## WHAT YOU WILL DO
Please return only the lines from the one holding "Task: Click the large" through the one holding "Task: Click the すべて消去 clear all link", exactly as they appear in the records below, both ends included.

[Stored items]

*** Block opens ***

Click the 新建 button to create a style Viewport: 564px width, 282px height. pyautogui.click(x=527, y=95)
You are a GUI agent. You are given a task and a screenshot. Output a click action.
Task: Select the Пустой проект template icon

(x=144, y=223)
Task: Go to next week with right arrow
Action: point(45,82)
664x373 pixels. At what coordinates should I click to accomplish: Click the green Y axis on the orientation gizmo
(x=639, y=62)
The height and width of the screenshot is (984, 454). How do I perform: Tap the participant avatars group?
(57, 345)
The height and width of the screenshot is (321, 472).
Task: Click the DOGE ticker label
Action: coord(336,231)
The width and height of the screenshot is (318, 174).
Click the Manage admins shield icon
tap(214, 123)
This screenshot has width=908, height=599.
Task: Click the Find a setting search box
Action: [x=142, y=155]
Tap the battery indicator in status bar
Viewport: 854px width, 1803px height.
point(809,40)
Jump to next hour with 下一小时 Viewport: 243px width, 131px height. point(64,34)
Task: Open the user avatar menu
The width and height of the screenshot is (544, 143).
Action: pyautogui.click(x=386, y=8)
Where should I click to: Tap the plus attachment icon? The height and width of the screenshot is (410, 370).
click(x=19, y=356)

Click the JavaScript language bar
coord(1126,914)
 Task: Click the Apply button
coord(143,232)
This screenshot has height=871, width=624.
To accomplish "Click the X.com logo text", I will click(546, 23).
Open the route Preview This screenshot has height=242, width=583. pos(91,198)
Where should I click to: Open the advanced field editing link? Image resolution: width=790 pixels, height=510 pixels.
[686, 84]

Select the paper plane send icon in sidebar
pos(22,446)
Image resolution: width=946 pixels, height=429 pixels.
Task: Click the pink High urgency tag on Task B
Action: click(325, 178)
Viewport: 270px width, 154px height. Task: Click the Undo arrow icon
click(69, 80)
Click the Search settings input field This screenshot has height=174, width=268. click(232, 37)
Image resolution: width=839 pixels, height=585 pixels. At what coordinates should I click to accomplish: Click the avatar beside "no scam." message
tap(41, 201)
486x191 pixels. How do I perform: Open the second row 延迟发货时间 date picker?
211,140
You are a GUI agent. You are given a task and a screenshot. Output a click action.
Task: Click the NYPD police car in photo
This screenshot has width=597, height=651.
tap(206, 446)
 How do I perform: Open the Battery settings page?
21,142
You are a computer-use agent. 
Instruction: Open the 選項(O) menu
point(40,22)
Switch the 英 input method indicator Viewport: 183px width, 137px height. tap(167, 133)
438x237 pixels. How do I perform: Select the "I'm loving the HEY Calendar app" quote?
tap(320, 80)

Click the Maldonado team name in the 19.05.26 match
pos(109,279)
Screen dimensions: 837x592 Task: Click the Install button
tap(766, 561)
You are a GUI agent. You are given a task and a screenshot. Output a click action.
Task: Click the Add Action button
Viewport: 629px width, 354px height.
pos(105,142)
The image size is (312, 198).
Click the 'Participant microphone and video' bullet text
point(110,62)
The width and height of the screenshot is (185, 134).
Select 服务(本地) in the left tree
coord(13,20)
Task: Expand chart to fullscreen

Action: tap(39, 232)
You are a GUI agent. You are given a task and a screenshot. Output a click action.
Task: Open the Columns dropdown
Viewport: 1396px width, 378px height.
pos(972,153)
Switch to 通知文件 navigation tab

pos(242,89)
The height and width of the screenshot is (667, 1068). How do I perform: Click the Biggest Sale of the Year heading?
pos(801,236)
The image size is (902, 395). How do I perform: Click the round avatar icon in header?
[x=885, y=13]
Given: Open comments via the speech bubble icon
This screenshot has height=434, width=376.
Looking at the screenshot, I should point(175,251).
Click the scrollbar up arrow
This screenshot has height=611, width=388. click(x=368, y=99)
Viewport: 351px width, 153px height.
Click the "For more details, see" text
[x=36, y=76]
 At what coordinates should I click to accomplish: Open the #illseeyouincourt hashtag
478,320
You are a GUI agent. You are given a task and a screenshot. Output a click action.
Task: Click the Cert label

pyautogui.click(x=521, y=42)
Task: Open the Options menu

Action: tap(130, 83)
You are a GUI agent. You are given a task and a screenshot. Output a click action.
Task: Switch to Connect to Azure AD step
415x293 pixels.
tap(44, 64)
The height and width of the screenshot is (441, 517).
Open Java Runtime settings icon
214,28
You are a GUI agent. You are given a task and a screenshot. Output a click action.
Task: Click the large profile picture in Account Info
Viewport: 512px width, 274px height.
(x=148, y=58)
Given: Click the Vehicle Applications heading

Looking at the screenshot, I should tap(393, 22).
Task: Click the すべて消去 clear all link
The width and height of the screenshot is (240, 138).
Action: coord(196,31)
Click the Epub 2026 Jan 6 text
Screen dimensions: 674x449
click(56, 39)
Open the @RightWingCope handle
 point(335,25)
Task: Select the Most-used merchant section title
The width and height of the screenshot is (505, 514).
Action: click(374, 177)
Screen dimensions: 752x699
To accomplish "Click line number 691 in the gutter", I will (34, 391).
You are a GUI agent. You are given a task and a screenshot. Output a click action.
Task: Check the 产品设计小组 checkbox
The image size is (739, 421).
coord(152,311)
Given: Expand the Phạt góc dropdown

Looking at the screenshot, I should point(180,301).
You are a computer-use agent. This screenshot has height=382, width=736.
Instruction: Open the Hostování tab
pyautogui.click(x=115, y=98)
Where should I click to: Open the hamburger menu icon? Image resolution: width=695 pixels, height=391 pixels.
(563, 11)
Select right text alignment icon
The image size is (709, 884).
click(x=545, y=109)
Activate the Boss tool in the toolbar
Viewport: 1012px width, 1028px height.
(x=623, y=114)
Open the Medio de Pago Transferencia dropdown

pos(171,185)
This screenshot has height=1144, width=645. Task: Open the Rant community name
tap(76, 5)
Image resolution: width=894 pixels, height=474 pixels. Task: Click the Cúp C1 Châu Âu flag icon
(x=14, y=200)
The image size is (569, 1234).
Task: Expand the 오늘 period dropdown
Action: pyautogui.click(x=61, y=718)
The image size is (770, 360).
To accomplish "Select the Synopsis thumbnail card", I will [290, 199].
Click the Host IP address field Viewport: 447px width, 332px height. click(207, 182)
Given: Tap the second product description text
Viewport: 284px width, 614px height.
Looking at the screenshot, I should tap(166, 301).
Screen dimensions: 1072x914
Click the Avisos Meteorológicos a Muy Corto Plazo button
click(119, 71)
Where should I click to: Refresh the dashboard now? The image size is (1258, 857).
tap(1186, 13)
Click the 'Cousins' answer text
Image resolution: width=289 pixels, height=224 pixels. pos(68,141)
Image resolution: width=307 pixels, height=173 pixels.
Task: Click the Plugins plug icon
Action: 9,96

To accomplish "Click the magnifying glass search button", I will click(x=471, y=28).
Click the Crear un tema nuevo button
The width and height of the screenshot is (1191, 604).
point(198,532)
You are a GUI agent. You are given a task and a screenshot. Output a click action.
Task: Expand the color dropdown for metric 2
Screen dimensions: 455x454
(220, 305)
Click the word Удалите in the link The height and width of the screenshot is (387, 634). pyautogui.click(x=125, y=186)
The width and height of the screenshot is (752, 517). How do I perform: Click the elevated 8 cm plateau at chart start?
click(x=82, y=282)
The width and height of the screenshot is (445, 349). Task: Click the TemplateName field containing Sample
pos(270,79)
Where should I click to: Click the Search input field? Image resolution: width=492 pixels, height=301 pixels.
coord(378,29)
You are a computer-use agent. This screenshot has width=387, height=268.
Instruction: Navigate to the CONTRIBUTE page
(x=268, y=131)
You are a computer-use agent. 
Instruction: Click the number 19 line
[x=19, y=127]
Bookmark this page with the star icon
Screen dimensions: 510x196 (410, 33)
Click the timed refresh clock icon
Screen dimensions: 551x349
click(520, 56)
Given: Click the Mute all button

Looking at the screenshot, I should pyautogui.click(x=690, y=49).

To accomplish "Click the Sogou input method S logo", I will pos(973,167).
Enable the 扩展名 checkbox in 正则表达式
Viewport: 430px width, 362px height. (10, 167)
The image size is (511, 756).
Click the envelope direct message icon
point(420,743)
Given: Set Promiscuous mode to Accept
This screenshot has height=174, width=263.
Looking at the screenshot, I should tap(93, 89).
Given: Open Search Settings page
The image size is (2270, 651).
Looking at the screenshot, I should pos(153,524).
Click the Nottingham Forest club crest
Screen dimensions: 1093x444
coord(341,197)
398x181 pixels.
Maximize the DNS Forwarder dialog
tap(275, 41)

*** Block closes ***

## OUTPUT OF THE EXERCISE
Task: Click the large profile picture in Account Info
Viewport: 512px width, 274px height.
(x=148, y=58)
Given: Click the Vehicle Applications heading

Looking at the screenshot, I should tap(393, 22).
Task: Click the すべて消去 clear all link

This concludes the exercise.